With their unique heritage and expertise in hospitality, Paris and France are the world’s leading tourist destinations. Should the Paris bid win, the entire city would become a genuine Olympic Park, with many of the events in iconic locations like the Eiffel Tower, Les Invalides, the Champs-Élysées and the Château de Versailles, to mark the centenary of the 1924 Paris Olympics.
Values shared by French diplomacy
The Paris 2024 bid is solid and responsible, with the strong values of humanism, inclusion and togetherness - values which France wants to share internationally. This desire can be seen in several innovative aspects of the bid:
A unique celebration of the Games and the Olympic spirit, in the heart of Paris with its most spectacular monuments.
A vision which draws on the values of sport and the Olympic spirit to build a more inclusive and united society, both in France and beyond, including via the central role given to the Paralympic Games in this project.

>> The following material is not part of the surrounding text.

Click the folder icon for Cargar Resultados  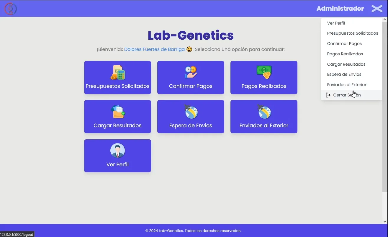point(118,112)
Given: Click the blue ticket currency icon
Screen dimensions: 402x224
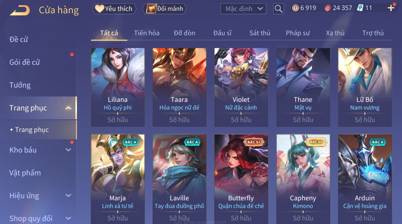Looking at the screenshot, I should [360, 8].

These would be the first Games to be in line with the historic Paris Climate Agreements. This is an essential issue for Paris 2024. The Paris Games will have a carbon footprint 55% lower than the London 2012 and Rio 2016 Games.
Infrastructure investment (not linked to the Games) exclusively focusing on the needs of territories and on serving populations (accommodation, local sports facilities, footbridge). With 95% of the facilities already built or just temporary, Paris 2024 will only need to build two types of facilities: the athletes’ and media villages and the aquatic centre, thus ensuring a responsible and controlled budget.
A strong legacy for the people of Paris after the Games. The village will be converted into a new, mixed eco-neighbourhood with schools, shops and a variety of accommodation.